When Paul Green '46 learned he had Parkinson’s disease eleven years ago, the first words that popped into his head were Winston Churchill’s: “Never surrender.” He remembered the British prime minister pronouncing these words to the House of Commons in 1940, soon after the start of World War II. Green served in the U.S. Navy during that war, and often repeated the phrase to himself for inspiration. But he always heard it pronounced with Churchill’s accent—“Nevah surrendah.” “The [Parkinson’s] diagnosis never panicked me,” says Green, 83, who lives in Westport, Connecticut. “I just decided to resist in the tradition of Winston Churchill.”
“Nevah surrendah” has become not only his personal motto, but the name of a grass roots nonprofit he is building to link Parkinson’s sufferers across the United States. He has started small—he runs a support group for people with the illness at the Westport Center for Senior Activities—but he has more ambitious plans for the near future: a Web site, a newsletter, and possibly even a speaking tour. “We have to get the message out,” he says. He spent several decades in the publishing industry so he knows the ins and outs of developing and publicizing written material.
As Green sees it, high profile groups like the Michael J. Fox Foundation have put the national spotlight on finding a cure for Parkinson’s, but far too little is being done to help people with the illness get by on a day-to-day basis. More than one million adults suffer from Parkinson’s in the United States, most of them age 60 or older. The disease attacks and slowly kills brain cells that influence body movement, causing tremors of the limbs, stiffness, and slowness of movement. “I’m really focusing on what you do until they find a cure,” says Green. “It’s a progressive disease. You have to do everything you can to slow the progress.”

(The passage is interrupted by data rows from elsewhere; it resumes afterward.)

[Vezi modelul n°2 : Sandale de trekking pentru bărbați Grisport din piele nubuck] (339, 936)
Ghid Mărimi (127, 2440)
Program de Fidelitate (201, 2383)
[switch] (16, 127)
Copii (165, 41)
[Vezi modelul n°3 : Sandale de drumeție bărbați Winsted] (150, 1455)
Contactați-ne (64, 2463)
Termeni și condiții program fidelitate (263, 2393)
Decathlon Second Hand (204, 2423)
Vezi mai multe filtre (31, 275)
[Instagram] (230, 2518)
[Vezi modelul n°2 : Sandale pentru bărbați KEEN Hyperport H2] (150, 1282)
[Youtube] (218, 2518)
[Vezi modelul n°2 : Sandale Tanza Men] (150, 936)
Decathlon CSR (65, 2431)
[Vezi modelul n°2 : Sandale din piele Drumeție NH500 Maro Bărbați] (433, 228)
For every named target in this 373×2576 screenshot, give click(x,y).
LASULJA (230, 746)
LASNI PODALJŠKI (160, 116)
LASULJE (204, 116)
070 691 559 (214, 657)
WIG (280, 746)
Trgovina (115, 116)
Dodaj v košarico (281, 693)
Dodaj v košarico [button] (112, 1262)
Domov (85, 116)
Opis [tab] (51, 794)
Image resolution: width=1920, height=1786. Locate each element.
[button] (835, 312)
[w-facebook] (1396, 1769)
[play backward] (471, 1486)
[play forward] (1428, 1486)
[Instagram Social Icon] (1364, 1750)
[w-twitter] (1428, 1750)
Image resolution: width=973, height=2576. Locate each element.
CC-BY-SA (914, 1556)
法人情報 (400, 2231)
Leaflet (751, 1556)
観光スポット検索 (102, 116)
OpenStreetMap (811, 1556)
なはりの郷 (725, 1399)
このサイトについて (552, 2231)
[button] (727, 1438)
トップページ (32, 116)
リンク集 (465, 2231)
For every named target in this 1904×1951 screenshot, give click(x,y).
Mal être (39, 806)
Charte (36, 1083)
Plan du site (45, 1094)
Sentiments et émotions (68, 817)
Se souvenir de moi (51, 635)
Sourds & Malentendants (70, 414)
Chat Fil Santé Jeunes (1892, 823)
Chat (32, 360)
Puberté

For Green, this means not only taking the several different medications now available for Parkinson’s but, just as importantly, staying active. He’s joined a local rowing club and taken up ballroom dancing for physical exercise, and he’s learning Japanese and calligraphy to keep his mind active. It’s this message of remaining vibrant in the face of the disease’s steady progression that Green wants to spread as widely as possible. “Does it work for me?” he asks. “So far, I’m doing everything I’ve ever done. The only thing I don’t do is drive at night.”
Green says he is lucky—he has yet to suffer a bout of depression. But the mental illness is common among Parkinson’s sufferers, and Green wants to focus on helping people avoid it. “Depression is a major threat,” he says. Green combats it through his exercise routine, and when that doesn’t work, he simply recalls Churchill’s advice to nevah surrendah.